The problem
The lines below should be written out again in full, exactly as they are.

Data extracted from a collection

'''

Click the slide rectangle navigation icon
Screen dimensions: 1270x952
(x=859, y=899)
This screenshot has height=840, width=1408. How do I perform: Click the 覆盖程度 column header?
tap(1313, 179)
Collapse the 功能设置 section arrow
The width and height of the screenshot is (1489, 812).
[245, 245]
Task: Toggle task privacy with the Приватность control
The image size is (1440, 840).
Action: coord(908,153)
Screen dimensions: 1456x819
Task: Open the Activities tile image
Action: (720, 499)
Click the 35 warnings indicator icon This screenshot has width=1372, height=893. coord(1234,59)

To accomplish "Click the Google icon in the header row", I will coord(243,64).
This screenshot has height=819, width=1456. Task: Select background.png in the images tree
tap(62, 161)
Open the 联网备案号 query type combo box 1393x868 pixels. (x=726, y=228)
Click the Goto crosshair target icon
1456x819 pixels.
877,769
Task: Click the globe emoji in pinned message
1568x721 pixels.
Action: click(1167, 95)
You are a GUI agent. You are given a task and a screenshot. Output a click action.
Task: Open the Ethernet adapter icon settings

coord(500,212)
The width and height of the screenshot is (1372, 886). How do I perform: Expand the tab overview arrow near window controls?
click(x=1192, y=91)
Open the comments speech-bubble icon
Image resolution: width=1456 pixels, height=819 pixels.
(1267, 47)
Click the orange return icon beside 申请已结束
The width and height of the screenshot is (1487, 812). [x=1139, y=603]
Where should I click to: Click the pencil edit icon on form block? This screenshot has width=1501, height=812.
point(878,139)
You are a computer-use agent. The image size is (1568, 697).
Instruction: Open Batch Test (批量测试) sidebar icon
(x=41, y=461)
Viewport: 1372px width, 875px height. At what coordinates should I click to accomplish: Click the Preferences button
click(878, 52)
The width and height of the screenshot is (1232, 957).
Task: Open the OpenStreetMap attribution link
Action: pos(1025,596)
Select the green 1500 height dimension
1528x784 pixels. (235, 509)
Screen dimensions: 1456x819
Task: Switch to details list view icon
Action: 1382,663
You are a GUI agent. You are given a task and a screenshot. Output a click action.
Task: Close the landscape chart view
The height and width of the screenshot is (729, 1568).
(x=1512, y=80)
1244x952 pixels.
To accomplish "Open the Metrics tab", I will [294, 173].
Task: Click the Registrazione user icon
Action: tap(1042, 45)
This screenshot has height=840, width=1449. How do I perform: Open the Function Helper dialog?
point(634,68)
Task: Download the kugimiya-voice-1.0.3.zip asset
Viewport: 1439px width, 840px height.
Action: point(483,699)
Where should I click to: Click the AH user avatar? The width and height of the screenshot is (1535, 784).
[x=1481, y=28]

'''

Solution to the exercise
Click the slide rectangle navigation icon
Screen dimensions: 1270x952
(x=859, y=899)
This screenshot has height=840, width=1408. How do I perform: Click the 覆盖程度 column header?
tap(1313, 179)
Collapse the 功能设置 section arrow
The width and height of the screenshot is (1489, 812).
[245, 245]
Task: Toggle task privacy with the Приватность control
The image size is (1440, 840).
Action: coord(908,153)
Screen dimensions: 1456x819
Task: Open the Activities tile image
Action: (720, 499)
Click the 35 warnings indicator icon This screenshot has width=1372, height=893. coord(1234,59)

To accomplish "Click the Google icon in the header row", I will coord(243,64).
This screenshot has height=819, width=1456. Task: Select background.png in the images tree
tap(62, 161)
Open the 联网备案号 query type combo box 1393x868 pixels. (x=726, y=228)
Click the Goto crosshair target icon
1456x819 pixels.
877,769
Task: Click the globe emoji in pinned message
1568x721 pixels.
Action: click(1167, 95)
You are a GUI agent. You are given a task and a screenshot. Output a click action.
Task: Open the Ethernet adapter icon settings

coord(500,212)
The width and height of the screenshot is (1372, 886). How do I perform: Expand the tab overview arrow near window controls?
click(x=1192, y=91)
Open the comments speech-bubble icon
Image resolution: width=1456 pixels, height=819 pixels.
(1267, 47)
Click the orange return icon beside 申请已结束
The width and height of the screenshot is (1487, 812). [x=1139, y=603]
Where should I click to: Click the pencil edit icon on form block? This screenshot has width=1501, height=812.
point(878,139)
You are a computer-use agent. The image size is (1568, 697).
Instruction: Open Batch Test (批量测试) sidebar icon
(x=41, y=461)
Viewport: 1372px width, 875px height. At what coordinates should I click to accomplish: Click the Preferences button
click(878, 52)
The width and height of the screenshot is (1232, 957).
Task: Open the OpenStreetMap attribution link
Action: pos(1025,596)
Select the green 1500 height dimension
1528x784 pixels. (235, 509)
Screen dimensions: 1456x819
Task: Switch to details list view icon
Action: 1382,663
You are a GUI agent. You are given a task and a screenshot. Output a click action.
Task: Close the landscape chart view
The height and width of the screenshot is (729, 1568).
(x=1512, y=80)
1244x952 pixels.
To accomplish "Open the Metrics tab", I will [294, 173].
Task: Click the Registrazione user icon
Action: tap(1042, 45)
This screenshot has height=840, width=1449. How do I perform: Open the Function Helper dialog?
point(634,68)
Task: Download the kugimiya-voice-1.0.3.zip asset
Viewport: 1439px width, 840px height.
Action: point(483,699)
Where should I click to: Click the AH user avatar? The width and height of the screenshot is (1535, 784).
[x=1481, y=28]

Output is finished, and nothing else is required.